#### [Objective]
Please restate the legislative text below, starting at "(1) Access to" and ending at "legal research activities.", and substitute "scientist" for "researcher".

SEC. 3. Section 6254.30 is added to the Government Code , to read: 6254.30. (a) The Legislature finds and declares that this section imposes a limitation on the public's right of access to the meetings of public bodies or the writings of public officials and agencies within the meaning of Section 3 of Article I of the California Constitution. Pursuant to that constitutional provision, the Legislature makes the following findings to demonstrate the interest protected by this limitation and the need for protecting that interest:

(1) Access to information concerning the conduct of the people's business is a fundamental and necessary right of every person in this state pursuant to subdivision (b) of Section 3 of Article I of the California Constitution and Section 6250. The public has a paramount interest in knowing how public money is spent and invested, including how moneys are used to fund research activities.

(2) No researcher should be subject to the risk of threats, assault, or physical harm in order to engage in legal research activities.

#### [Recorded data]
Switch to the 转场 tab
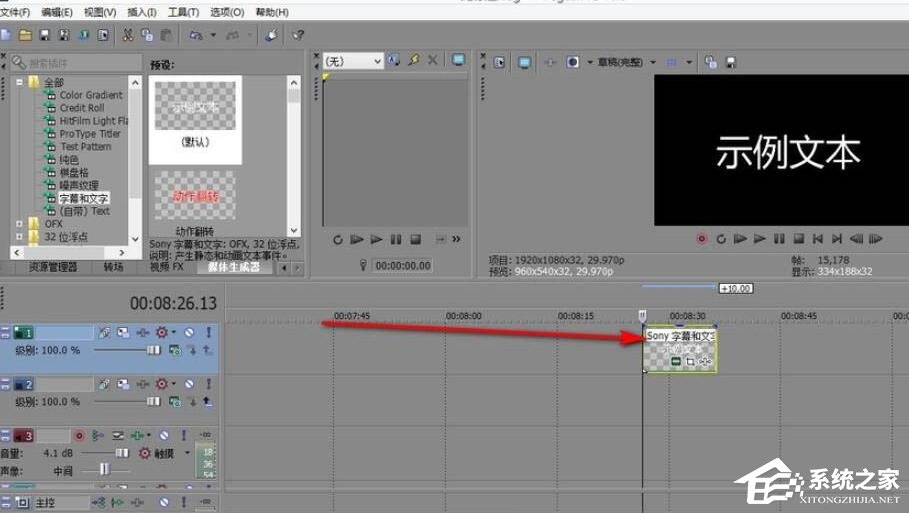Image resolution: width=909 pixels, height=513 pixels. 113,267
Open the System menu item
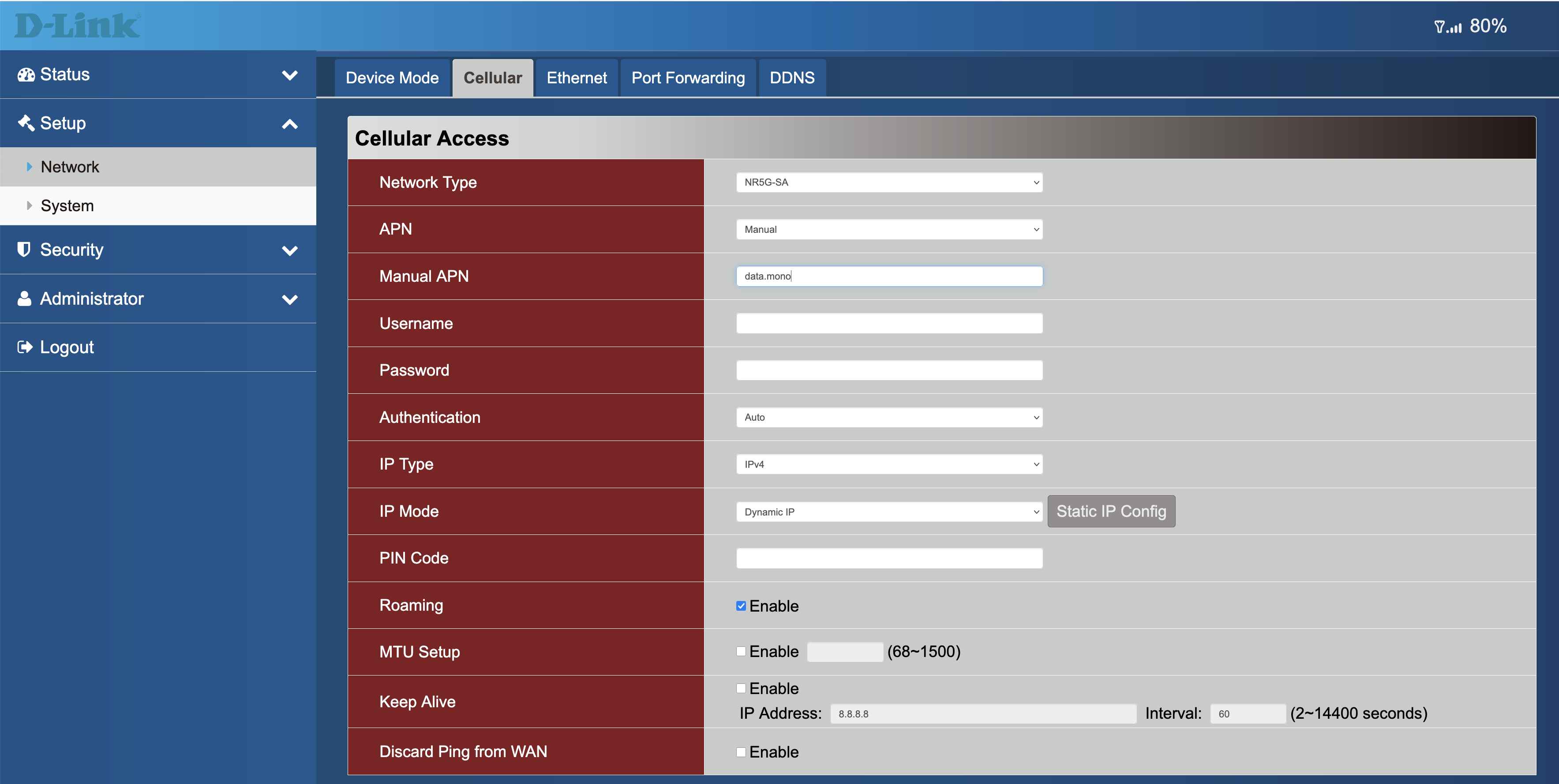Screen dimensions: 1559x784 coord(67,205)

#### [Task result]
(1) Access to information concerning the conduct of the people's business is a fundamental and necessary right of every person in this state pursuant to subdivision (b) of Section 3 of Article I of the California Constitution and Section 6250. The public has a paramount interest in knowing how public money is spent and invested, including how moneys are used to fund research activities.

(2) No scientist should be subject to the risk of threats, assault, or physical harm in order to engage in legal research activities.